• _Page_
-*-

Oct 29, 2015 | By Alec
As CAD software can be complex and difficult to learn, prototyping can be an arduous and time consuming process that involves lots of iterations even for small objects. For larger objects, like chairs and tables, things even longer. And that’s exactly why we’re so impressed by a tool built by a team of German researchers from the Hasso Plattner Institute in Potsdam, Germany. Called the Protopiper, this partially 3D printed handheld device quickly and efficiently ‘3D prints’ adhesive tape tubes that can be used to build actual scale models of large objects in a matter of minutes.
This project was masterminded by Harshit Agrawal and Robert Kovacs, with support from the head of the human computer interaction at the lab at the Hasso Plattner Institute Patrick Baudisch. It also involved Udayan Umapathi, Frohnhofen Johannes, Hsiang-Ting Chen and Stefanie Mueller. As you can see for yourself in the clip below, their Protopiper is a clever handheld tool that look like a futuristic gun, but actually is more like a large scale and more practical 3Doodler 3D printing pen. But instead of extruding small amounts of plastic for small projects, the Protopiper enables users to quickly sketch room-sized objects at actual scale.
Think sofas, tables, and cupboards made out of plastic tubes, to see how it fits in your room. ‘The key idea behind protopiper is that it forms adhesive tape into tubes as its main building material, rather than extruded plastic or photopolymer lines. Since the resulting tubes are hollow they offer excellent strength-to-weight ratio, thus scale well to large structures,’ they explain to 3ders.org. ‘The device itself is an assembly line: the tape is drawn from the roll, shaped into a tube, sealed together, and cut off with a wing connector.’
As the German creators explain in a fascinating research paper called ‘Protopiper: Physically Sketching Room-Sized Objects at Actual Scale’, you could almost compare its manufacturing capacity to 3D printing principles, as it quickly connects to each other to form objects. ‘Since the tape is pre-coated with adhesive it connects into tubes quickly, unlike extruded plastic that would require heating and cooling in the kilowatt range,’ they say. But importantly, it also doesn’t require any knowledge of CAD programming or sketching tools. ‘Protopiper allows [users] to sketch the sofa at actual scale. This allows them to verify their questions during sketching already. When finished, they use the measurements of their “protopipe" to either get a custom sofa made or to find a readymade sofa of matching style and dimensions.’
So how does it work? Well, it consists of a few 3D printed parts, such as the tube forming stencils, the cutting mechanism and all the other white parts visible above. The blue handle is partially 3D printed. Along with a couple of motors and electronics, its remarkably simple. ‘Pressing the extrude button on the device drives a pair of geared rollers that draw the tape off the roll. The metal surface and rippled texture of the gears prevent the sticky inside of the tape from getting stuck to the gears,’ they write. ‘The tape is shaped into a tube by the series of guides and stencils. [The] Protopiper now seals the tube by pressing the two overlapping edges together. This function is performed by the same two gears that pull the tape from the roll (Figure 8). Sealing the tape into a tube gives the tube its structural integrity.’ The tubes are finally cut up by two heated plates an and a clamp.

-*-

• _Input material_
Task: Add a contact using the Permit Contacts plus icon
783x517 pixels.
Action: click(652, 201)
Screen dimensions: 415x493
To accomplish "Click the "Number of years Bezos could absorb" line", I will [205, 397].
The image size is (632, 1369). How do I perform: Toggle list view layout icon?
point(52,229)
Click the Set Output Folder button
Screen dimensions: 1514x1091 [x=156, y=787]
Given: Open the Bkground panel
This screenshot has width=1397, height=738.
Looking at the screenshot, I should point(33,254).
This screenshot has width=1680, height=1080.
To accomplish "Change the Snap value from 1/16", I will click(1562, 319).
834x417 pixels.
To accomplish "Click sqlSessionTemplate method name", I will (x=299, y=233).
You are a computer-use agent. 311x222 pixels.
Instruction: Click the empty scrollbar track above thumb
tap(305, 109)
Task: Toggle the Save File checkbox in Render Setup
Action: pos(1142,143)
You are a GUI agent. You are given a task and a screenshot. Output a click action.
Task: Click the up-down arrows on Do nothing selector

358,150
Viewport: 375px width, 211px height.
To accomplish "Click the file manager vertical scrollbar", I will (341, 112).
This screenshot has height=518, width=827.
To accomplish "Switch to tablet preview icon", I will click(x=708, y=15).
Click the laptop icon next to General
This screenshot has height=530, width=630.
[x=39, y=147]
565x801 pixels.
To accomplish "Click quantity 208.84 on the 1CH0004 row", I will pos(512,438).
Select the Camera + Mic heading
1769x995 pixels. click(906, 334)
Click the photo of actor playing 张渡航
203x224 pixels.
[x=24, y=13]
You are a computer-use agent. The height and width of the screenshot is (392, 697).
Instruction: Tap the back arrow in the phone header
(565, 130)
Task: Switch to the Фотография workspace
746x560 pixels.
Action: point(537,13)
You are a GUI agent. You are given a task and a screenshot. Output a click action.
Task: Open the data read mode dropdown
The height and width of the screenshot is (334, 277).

-*-

• _Given problem A_
Rewrite the rows beginning with the line that contains "You are a computer-use agent. The" and continuing through the last row, replacing "screenshot" with "screen image" and changing nothing else.
• _Given problem B_
Extend the article on the Protopiper tape-tube device, picking up after its final sentence.

• _Expected answer A_
You are a computer-use agent. The height and width of the screen image is (392, 697).
Instruction: Tap the back arrow in the phone header
(565, 130)
Task: Switch to the Фотография workspace
746x560 pixels.
Action: point(537,13)
You are a GUI agent. You are given a task and a screen image. Output a click action.
Task: Open the data read mode dropdown
The height and width of the screen image is (334, 277).

• _Expected answer B_
With the help of a clever connector system, these can finally be attached to each other or to existing objects. Called wing connectors, they connect to flat or curved surfaces, and can even be turned into hinges that allow for simple movement mechanisms. It’s a very clever system that enables easy and quick making of just about everything you can think of.
This was proven in a series of experiments, where users – after just a bit of instruction – were able to build very imaginative creations at a moment’s notice. ‘Participants described protopiper as “good for brainstorming and improves creativity”, “fun to use and allows building 3D structures easily and in reasonable time, allowing to represent something for further development or just fun”, “for prototyping and ideation of a concept it creates a new point of view”,’ they say. While 3D printing is definitely a fantastic and fast prototyping tool, this Protopiper seems to take everything to an entirely new level – what you lose in detail, you certainly gain in time and ease.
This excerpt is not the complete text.